I 'must have' been videocalling my male friend while in the bath (I'm a lesbian which makes that weirder) nope, I'd put him on speaker so as not to have to hold my 'phone in the bath. Again, if I WANTED to call a male friend on video would that be any of his business?

I am 'obsessed' with my girlfriend because I don't do things he wants me to do and he thinks it's her making me do it.

The other day I walked to the shops, because he'd apparently heard a car outside at the same time he decided that a fella who has helped with some work on the house had picked me up as it sounded like his car. This is what I mean about him eavesdropping and forming his own conclusions about things.

The painting thing really did annoy me. He is just a real busybody I think.

OP posts:
Pangolin23 · 14/03/2023 11:21

How old are you both?

Did he have a job when he came for the lodger interview and you picked him for the room over all the other candidates? If not then why did you ever decide to give him the room?

Does he have family or friends he can go stay with once you’ve given him the boot?

midlander79 · 15/03/2023 06:23

I'm early 40s and he's early 60s. No he didn't as he was relocating. He said he'd look for one once here. I didn't realise he never did anything else though! Or that once here he'd decide he didn't want a job.

No he doesn't. He has made noises about wanting to be back in his home town though. He was renting a house there and could do so again.

OP posts:
WeAreTheHeroes · 15/03/2023 06:57

You know he's going to be a pain, but rip the plaster off and give him notice. I would have snapped long before now. He's not your dad, but he's behaving like the worst kind of interfering one!

Don't lie about why you are giving him notice, just say it's no longer working for you. If he says anything, like surely the money will be useful as you've lost your job or some such, just tell him it's none of his business and you want him to move out.
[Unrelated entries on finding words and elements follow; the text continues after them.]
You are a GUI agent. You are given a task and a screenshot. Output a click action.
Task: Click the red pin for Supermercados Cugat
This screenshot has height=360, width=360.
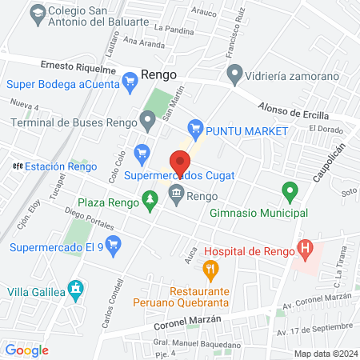(x=181, y=165)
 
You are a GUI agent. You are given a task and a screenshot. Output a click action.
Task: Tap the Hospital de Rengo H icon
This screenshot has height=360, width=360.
(x=305, y=250)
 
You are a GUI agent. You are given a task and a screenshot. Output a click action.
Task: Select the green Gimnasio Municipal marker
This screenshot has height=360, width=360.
(x=290, y=192)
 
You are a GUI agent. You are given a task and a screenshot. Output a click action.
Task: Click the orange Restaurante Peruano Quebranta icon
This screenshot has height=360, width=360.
(x=211, y=270)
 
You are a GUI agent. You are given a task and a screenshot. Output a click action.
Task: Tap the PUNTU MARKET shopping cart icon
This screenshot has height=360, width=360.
(x=194, y=128)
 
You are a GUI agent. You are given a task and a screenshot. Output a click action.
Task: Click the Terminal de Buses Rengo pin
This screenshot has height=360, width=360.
(x=147, y=122)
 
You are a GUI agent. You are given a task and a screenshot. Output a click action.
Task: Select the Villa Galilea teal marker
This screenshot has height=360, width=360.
(x=75, y=287)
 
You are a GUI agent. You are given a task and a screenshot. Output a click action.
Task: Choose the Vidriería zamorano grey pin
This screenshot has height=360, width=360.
(x=234, y=75)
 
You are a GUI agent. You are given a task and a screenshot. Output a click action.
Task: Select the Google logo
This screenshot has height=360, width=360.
(x=26, y=350)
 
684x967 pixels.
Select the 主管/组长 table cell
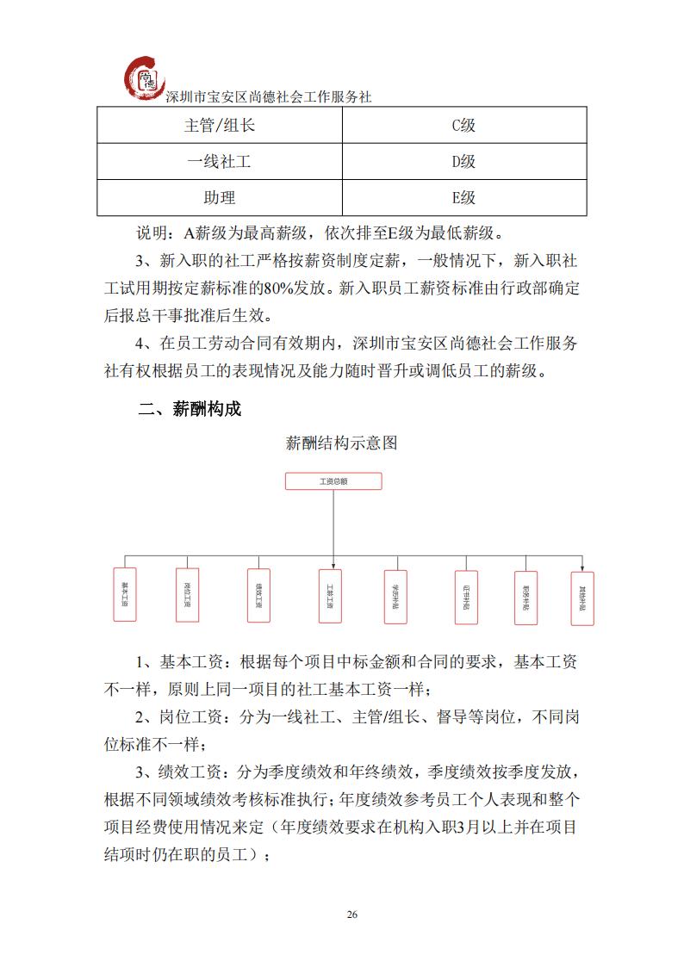220,125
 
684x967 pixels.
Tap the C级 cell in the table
464,125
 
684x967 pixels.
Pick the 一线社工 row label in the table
220,161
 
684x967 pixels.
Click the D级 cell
464,161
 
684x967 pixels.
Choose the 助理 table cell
220,197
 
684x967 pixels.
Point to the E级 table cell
464,197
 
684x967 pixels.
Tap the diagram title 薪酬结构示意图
341,444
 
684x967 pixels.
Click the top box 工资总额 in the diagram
333,481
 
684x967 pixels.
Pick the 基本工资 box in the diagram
125,594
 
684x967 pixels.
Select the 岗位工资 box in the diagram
187,594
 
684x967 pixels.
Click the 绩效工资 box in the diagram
258,594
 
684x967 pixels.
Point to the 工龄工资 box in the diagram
329,594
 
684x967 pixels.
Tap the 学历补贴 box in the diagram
395,596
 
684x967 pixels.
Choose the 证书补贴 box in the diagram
465,596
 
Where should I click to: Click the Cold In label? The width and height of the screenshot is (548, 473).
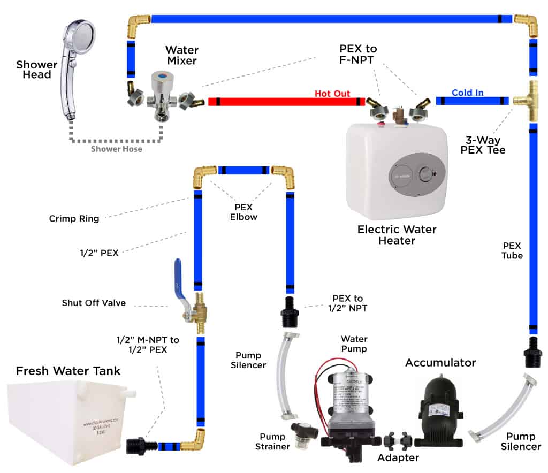point(467,93)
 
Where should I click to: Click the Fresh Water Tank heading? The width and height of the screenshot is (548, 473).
point(68,371)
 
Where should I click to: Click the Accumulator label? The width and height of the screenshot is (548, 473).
point(440,363)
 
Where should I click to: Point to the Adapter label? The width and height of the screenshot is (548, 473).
point(398,457)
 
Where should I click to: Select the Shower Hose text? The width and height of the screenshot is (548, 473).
point(116,149)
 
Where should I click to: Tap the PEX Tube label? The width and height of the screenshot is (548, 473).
point(512,250)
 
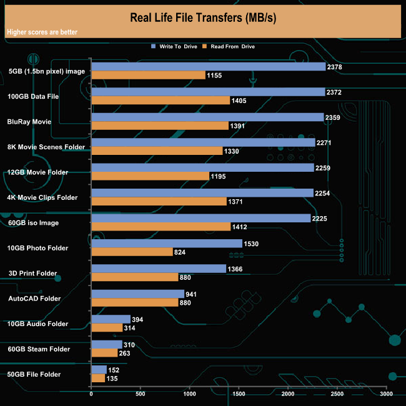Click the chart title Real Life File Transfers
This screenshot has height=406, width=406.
[x=202, y=16]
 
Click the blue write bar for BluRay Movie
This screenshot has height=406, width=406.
[x=207, y=117]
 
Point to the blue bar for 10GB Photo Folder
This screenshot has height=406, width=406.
[x=166, y=243]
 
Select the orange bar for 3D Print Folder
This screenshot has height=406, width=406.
[x=135, y=277]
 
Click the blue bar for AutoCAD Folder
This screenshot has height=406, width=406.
[x=137, y=294]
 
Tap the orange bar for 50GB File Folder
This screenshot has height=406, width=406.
[x=98, y=378]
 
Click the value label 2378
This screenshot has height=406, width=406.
[x=335, y=67]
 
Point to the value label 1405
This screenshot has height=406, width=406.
[x=240, y=100]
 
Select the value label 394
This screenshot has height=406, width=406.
[x=137, y=319]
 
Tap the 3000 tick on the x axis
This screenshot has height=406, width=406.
[x=386, y=395]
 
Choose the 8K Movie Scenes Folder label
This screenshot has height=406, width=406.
[x=45, y=147]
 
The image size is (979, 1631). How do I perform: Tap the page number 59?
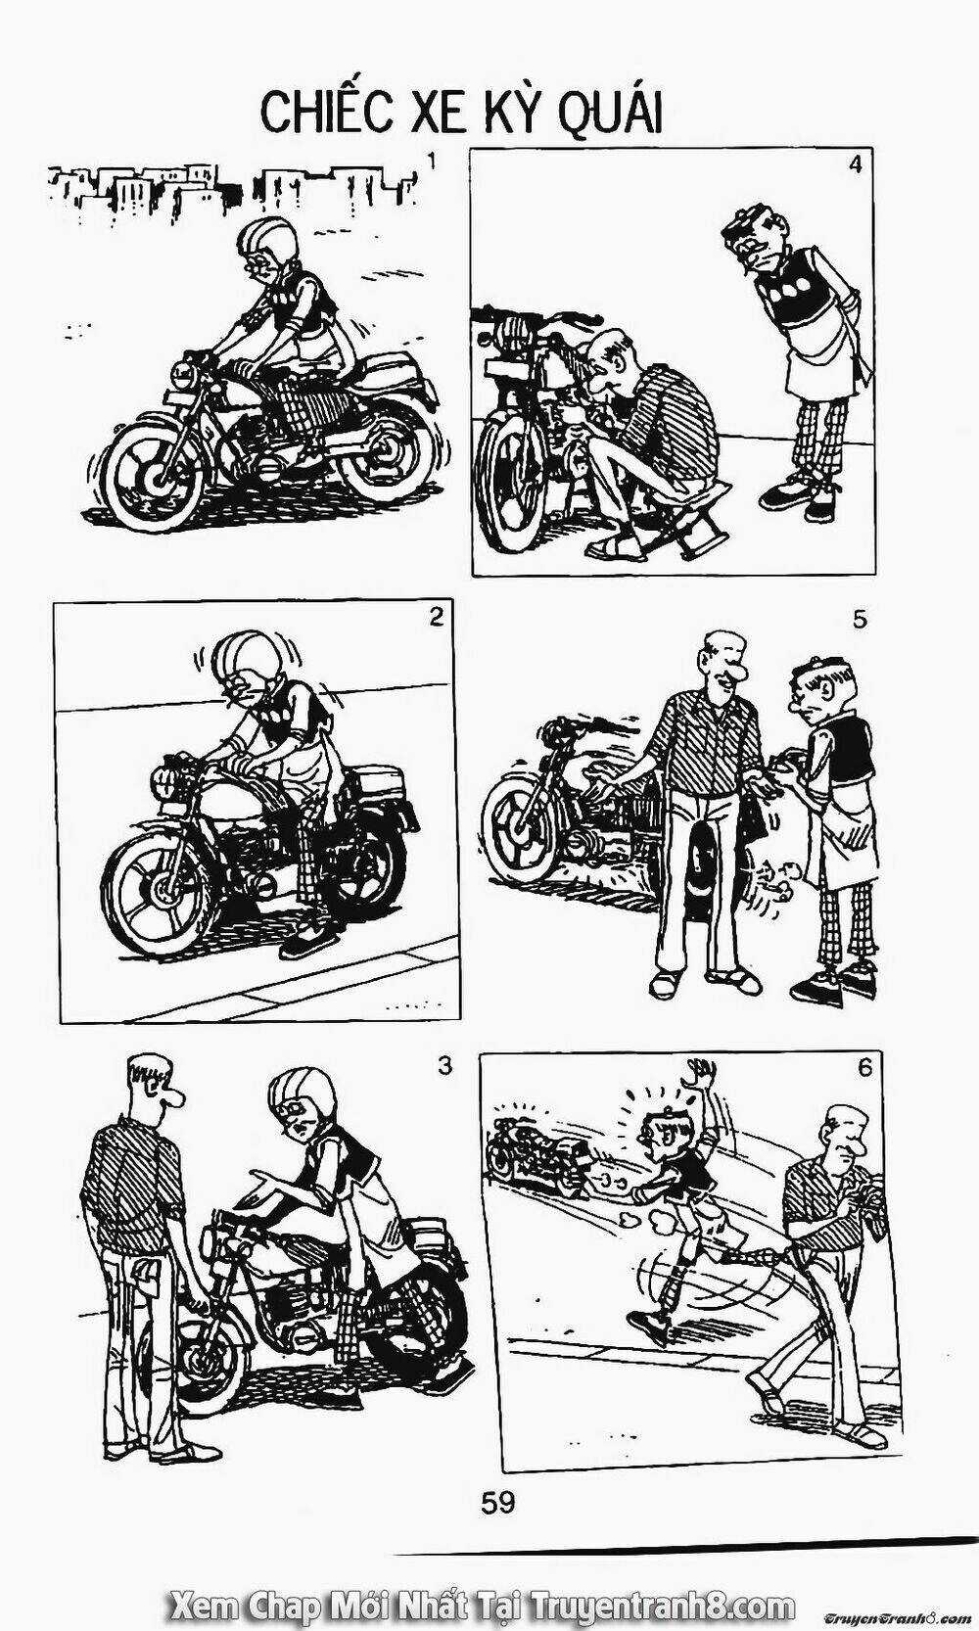(x=497, y=1501)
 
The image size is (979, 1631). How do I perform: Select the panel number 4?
(x=855, y=165)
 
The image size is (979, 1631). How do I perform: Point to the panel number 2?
(x=436, y=617)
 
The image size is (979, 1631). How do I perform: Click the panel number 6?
(x=863, y=1067)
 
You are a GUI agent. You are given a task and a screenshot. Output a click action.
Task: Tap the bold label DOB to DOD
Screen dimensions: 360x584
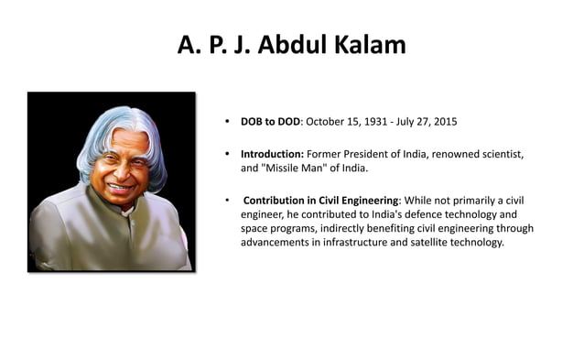tap(270, 122)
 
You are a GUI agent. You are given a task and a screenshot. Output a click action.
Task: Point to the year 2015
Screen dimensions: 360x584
tap(443, 122)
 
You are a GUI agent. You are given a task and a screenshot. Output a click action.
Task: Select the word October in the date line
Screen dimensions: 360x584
tap(327, 122)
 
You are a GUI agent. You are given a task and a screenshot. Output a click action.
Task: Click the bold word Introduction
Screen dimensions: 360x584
tap(272, 154)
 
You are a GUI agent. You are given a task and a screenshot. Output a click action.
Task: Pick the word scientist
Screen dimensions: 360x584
tap(501, 154)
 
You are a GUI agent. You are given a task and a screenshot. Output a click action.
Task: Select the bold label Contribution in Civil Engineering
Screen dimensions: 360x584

Stop being a pushover.

Twinedpeaks · 15/03/2023 07:26

Are you sure you're not entitled to UC? You're below the savings threshold so I don't see why not?

uhtredsonofuhtred1 · 15/03/2023 08:02

This is how my abusive ex carried on. He heard a car going past so they must have been someone I knew. He "heard" my phone ringing so a guy must have been calling me. Blah blah blah. The worrying thing is that my ex is a psycho stalker and that makes me a bit worried that your lodger might turn on you. I'd honestly suggest having a friend or your girlfriend around to be honest.

changerling · 15/03/2023 08:06

Honestly get rid of him asap. I imagine you'll find another lodger quickly and anyone else sounds better than him!

TheCountessofFitzdotterel · 15/03/2023 08:07

I agree with having a friend round when you hand him the formal notice, not because I think he’s likely to be violent but because it will make him less likely to think he can dissuade you. Having a team generally frames you as stronger and more in control.